Enclosure, Knockadrina, Co. Kilkenny
Co. Kilkenny |
Enclosures
At Knockadrina in County Kilkenny, a roughly rectangular earthwork sits in the landscape with an ambiguity that makes it quietly difficult to categorise.
It measures approximately 59 metres by 45 metres, with rounded corners softening its otherwise orderly outline, and it was already notable enough to be mapped on the first edition Ordnance Survey six-inch sheet of 1839. What it actually was built for, however, remains an open question.

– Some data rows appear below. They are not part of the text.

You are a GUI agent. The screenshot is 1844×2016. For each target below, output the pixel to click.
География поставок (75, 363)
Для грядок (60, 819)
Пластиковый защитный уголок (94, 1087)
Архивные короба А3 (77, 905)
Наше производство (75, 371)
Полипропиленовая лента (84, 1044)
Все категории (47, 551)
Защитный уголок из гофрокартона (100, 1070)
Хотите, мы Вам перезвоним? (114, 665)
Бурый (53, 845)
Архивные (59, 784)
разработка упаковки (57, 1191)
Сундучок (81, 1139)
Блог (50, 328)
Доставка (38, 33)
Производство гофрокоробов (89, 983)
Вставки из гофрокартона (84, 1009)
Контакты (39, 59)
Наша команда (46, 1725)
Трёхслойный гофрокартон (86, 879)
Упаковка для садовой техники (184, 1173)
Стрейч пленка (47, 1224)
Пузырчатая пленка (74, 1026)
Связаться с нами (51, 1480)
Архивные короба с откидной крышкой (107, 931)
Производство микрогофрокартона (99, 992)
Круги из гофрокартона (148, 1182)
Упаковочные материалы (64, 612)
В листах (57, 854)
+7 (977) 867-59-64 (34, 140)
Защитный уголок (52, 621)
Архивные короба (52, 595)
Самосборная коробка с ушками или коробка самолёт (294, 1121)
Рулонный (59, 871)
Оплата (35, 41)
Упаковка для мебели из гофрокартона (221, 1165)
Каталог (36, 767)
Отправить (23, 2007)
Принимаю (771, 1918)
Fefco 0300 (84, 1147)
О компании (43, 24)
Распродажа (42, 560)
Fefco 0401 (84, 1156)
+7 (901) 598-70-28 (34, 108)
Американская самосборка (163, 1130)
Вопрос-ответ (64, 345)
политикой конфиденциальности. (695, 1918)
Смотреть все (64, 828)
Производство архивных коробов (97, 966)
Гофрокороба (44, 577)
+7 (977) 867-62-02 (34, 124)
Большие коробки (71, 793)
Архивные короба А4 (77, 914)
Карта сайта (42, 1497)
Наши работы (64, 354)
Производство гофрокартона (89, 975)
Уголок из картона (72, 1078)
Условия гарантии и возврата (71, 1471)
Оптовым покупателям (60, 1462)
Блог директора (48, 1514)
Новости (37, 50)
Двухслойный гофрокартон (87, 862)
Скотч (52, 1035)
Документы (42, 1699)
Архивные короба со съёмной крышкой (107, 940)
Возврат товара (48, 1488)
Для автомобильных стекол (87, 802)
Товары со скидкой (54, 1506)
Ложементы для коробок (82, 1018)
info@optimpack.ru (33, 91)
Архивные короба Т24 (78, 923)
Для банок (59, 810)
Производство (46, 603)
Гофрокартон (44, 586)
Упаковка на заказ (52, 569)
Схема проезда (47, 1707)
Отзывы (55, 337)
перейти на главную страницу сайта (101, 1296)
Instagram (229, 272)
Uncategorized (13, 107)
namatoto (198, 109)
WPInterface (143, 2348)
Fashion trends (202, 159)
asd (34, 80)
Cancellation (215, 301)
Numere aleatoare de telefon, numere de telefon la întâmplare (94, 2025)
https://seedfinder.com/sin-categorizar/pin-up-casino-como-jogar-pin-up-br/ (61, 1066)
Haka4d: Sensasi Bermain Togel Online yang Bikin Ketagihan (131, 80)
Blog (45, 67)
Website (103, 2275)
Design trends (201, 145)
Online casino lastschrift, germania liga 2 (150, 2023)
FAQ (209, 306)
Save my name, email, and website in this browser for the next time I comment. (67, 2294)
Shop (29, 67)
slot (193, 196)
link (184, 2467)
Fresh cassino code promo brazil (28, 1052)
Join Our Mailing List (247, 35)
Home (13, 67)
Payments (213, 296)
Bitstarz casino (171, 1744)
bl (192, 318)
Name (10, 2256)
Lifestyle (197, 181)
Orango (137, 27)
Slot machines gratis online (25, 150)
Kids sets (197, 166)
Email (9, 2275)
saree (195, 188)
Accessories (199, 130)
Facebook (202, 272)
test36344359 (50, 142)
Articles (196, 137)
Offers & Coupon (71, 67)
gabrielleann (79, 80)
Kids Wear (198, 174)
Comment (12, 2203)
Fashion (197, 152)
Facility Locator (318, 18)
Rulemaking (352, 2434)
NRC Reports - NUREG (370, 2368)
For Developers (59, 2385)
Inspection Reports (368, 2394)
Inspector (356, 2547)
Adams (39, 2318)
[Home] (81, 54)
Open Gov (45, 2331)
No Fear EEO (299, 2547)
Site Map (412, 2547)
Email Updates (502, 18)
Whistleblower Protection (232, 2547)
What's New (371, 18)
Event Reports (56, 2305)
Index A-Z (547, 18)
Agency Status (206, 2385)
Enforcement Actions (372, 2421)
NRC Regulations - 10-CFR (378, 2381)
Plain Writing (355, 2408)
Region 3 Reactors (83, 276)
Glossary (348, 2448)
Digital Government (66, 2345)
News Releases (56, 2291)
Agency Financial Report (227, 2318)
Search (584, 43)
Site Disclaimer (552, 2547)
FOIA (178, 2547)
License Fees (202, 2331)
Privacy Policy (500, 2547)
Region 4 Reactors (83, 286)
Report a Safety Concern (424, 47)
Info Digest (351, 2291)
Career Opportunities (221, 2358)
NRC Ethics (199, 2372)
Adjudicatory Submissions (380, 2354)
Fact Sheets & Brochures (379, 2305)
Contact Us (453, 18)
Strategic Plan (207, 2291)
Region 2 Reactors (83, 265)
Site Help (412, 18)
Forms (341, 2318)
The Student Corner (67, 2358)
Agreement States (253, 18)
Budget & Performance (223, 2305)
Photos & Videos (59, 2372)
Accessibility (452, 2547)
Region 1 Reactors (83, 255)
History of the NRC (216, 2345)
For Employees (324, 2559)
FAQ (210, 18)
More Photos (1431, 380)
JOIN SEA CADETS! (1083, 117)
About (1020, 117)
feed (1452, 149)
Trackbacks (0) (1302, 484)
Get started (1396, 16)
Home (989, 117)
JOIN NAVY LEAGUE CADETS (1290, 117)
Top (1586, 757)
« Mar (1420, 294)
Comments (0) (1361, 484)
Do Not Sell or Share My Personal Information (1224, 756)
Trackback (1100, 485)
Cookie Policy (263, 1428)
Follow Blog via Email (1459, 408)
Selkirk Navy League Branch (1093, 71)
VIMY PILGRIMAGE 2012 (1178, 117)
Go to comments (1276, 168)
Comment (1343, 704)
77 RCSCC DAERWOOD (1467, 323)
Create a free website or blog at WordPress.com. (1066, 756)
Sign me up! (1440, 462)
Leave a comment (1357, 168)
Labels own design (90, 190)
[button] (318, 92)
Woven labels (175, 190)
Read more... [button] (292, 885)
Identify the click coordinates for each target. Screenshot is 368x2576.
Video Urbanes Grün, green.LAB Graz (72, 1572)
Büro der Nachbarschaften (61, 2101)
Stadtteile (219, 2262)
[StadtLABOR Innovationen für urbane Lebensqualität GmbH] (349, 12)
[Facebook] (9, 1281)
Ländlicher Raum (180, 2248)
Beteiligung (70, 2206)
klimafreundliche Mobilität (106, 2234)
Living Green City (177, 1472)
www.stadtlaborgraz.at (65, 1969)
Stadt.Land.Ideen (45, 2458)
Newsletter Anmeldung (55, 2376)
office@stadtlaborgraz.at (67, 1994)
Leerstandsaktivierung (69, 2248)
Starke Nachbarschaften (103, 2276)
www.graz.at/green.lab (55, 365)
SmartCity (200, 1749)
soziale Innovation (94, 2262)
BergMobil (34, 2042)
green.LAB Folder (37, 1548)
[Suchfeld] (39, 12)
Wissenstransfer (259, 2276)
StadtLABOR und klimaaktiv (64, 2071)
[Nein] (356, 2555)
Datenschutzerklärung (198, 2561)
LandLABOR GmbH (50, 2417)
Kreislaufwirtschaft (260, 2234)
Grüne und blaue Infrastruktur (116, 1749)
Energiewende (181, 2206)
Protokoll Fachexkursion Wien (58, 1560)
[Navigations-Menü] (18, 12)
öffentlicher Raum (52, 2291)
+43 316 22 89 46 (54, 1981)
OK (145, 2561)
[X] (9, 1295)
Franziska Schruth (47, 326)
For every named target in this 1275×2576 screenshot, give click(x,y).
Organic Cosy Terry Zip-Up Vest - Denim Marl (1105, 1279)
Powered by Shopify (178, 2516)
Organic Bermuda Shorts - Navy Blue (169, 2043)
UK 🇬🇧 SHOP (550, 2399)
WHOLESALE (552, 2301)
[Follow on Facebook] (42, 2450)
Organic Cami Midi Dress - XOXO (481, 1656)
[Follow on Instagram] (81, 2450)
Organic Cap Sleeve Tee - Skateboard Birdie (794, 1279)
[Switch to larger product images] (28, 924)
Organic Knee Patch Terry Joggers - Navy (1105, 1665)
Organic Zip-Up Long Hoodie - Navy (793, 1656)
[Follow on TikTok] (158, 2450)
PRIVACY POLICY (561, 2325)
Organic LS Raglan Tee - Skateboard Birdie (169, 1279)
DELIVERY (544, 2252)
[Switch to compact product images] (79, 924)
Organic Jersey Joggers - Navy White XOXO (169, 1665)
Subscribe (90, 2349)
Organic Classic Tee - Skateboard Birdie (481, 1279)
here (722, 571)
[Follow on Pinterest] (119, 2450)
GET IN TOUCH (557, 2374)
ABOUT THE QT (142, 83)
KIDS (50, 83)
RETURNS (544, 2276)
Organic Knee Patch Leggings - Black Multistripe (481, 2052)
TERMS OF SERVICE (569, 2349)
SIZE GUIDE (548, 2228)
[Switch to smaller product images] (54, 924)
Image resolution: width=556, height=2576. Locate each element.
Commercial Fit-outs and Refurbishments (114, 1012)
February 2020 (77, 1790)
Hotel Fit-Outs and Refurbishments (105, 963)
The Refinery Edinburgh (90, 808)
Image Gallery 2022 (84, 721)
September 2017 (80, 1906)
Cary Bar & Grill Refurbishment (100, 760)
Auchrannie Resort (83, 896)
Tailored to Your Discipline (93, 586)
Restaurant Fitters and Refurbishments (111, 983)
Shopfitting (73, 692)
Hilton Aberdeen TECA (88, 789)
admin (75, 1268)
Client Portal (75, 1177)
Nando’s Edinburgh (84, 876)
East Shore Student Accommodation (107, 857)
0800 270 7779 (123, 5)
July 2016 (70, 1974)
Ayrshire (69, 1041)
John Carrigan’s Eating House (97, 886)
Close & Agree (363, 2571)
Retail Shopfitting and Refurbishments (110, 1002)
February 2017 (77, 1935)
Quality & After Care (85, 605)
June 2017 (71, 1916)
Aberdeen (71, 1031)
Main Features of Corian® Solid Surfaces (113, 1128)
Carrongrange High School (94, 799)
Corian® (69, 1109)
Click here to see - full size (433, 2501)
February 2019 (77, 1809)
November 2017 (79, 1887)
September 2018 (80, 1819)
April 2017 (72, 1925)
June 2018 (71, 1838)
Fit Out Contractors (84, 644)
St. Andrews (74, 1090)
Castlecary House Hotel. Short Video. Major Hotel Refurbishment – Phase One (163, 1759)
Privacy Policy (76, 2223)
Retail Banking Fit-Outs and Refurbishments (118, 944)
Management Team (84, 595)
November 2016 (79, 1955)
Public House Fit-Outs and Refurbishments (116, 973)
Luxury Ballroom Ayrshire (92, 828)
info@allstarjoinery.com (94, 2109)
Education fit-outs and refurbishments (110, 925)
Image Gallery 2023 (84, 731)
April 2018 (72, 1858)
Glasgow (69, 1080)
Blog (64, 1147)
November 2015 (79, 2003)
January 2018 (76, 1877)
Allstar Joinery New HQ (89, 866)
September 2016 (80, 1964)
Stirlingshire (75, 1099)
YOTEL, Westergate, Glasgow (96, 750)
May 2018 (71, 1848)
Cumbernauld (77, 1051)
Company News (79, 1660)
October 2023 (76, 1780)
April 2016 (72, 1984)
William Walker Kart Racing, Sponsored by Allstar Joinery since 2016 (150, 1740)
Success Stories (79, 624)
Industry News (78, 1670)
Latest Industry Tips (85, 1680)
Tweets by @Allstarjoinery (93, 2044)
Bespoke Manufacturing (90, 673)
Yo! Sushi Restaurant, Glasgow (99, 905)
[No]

The enclosure is defined by an internal fosse, a ditch dug on the inside of the boundary rather than the outside, about 1.2 metres wide and 0.7 metres deep, with an outer bank rising to roughly 0.6 metres and faced with stone in places. These features were judged to be relatively recent in archaeological terms, probably dating to the nineteenth century. Shallow quarry workings found within the interior suggest one possibility: that the enclosure was put up to manage or contain an active stone quarry, keeping livestock out and perhaps marking the extent of the workings. But there is a competing explanation. Enclosures of this kind were sometimes constructed in the nineteenth century purely as fox coverts, small managed plantations of trees maintained to shelter foxes for hunting, or simply as ornamental clumps of trees in an otherwise open landscape. The deciduous trees growing inside the enclosure are noticeably older than those outside it, which suggests that whatever the enclosure's original purpose, it has been sheltering trees for some considerable time. Whether the quarrying came first and the planting followed, or whether the two uses overlapped, is not something the earthwork itself resolves.